Why do you think it is important for bar managers to bring in a consultant?:
CM: Everyone needs to feel that managers and owners are doing all they can to ensure success for the whole team and there are many reasons to bring in a consultant. It may be to simply revitalize the staff, which will in turn jazz up the customers and create new regulars. It might be to get some fresh thinking or new ideas to make the bar more efficient. It could be to bring the staff to a new level of service or to go beyond the drink menu and create a cocktail program. Whatever the reason, it is an investment every bar owner should look at because it will put more money in the staff’s pockets and the bottom line.
What is the one mistake you see young bartenders make?:
CM: Not organizing their work space. During operation everything has its place: every bottle, every tool. I see a lot of new bartenders not follow the “mise en place” guidelines, then spend several minutes looking for something. Those minutes add up quick and slow down customer service which is never a good thing. That and texting. 1
More From Milligan...:
Is there anything in the industry today that you are excited about?:
CM: More and more bartenders are learning about classic cocktails and proper technique, which is awesome! I love the "market fresh" trend like we are doing at Secreto as well. I also see bartenders taking this profession seriously again.

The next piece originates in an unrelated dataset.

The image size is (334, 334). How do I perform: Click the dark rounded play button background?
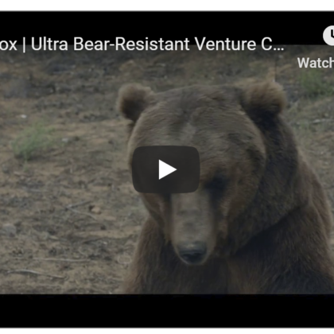pos(166,169)
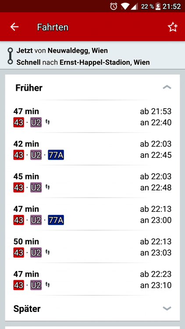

Do you have an original drink you'd like to share?:
The Basil-ica Cocktail - recipe here...
CM: I named this drink in honor of St Francis Cathedral-Basilca here in Santa Fe. It is a great little drink, designed in a classic sense and uses fresh ingredients, which is the basis I try to use with all the drinks I make. I want my guests to be able to experience flavors they have never had in a drink, and do something above and beyond. I believe the cocktail is the real First Course and sets the tone for the rest of the evening whether you're dining out or bar hopping.